Experienced Caribbean senior tourism executive Wayne Cummings is now the lead partner of Arya Resorts Management (ARM).
He will serve as the new company’s CEO.
Cummings has been in the tourism industry for over three decades, working his way up at Sandals Resorts International. Beginning as a management trainee he was appointed as general manager of several of the Sandals’ resorts before becoming director of business processes and administration.
Excelling at all given assignments, he later was appointed group commercial director of both Sandals and Appliance Traders Limited (ATL), both founded and still run by Gordon ‘Butch’ Stewart.

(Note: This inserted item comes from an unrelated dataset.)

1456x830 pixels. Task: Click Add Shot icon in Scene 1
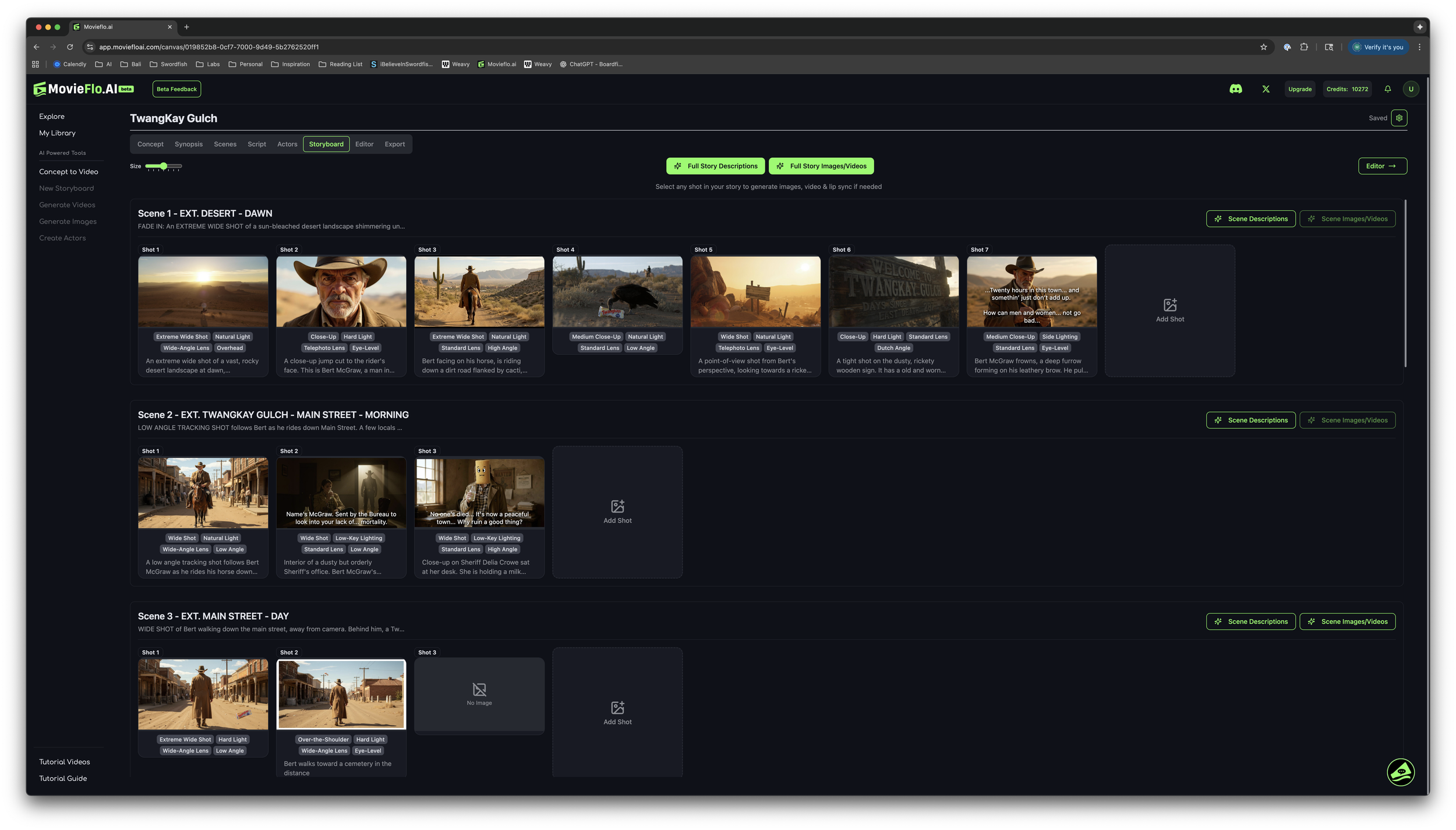click(1169, 305)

He is generally acknowledged throughout the Caribbean as a highly effective operator in the tourism sector who has overseen many innovative changes.
Cummings is also past-president of the Jamaica Hotel and Tourist Association (JHTA).
ARYA TO OFFER RANGE OF TOURISM SERVICES
Arya Resorts Management sees him leveraging his vast experience and management of one of the region’s largest and award-winning resorts. Cummings’ company will offer hospitality consultancy, training, quality control, advice on hotel management contracts and a host of other services that are indispensable to the sector which is one of the largest drivers of employment and foreign exchange earnings in the Caribbean.

Omar Robinson, who has been general manager of the prestigious and elegant Round Hill Hotel & Villas, will be the company’s chief operating officer. He too has a wealth of experience in hotel management and has served four terms as head of the JHTA.
Known as a progressive industry player, Robinson has continually championed tourism as an economic pillar of Jamaica and led the charge to see to it that the country safely and prudently reopened its tourism product during the summer, after the COVID-19 virus had ravaged the world.
With Cummings and Robinson at the helm, Arya aims to add another dimension to the tourism industry, ensuring best practices and rigourous professionalism are brought to small, medium and large enterprises in the sector.
In August this year, during Independence Day celebrations, Cummings, reflecting on how far Jamaica has come, said: “The big difference for Jamaica is how we have evolved as a people. How we have evolved in terms of our art, our culture, our music specifically.”
“The pure vibe of Jamaican people may be different had we still been operating under British rule. Difficult to say, but I really think that where we have gotten to in 2020, we are stronger for who we have become. The period after the 60s was revolutionary for us, our people – men, women, children. How we have educated ourselves are all part and parcel of this very strong tourism product that we have become over time,” Cumming remarked further.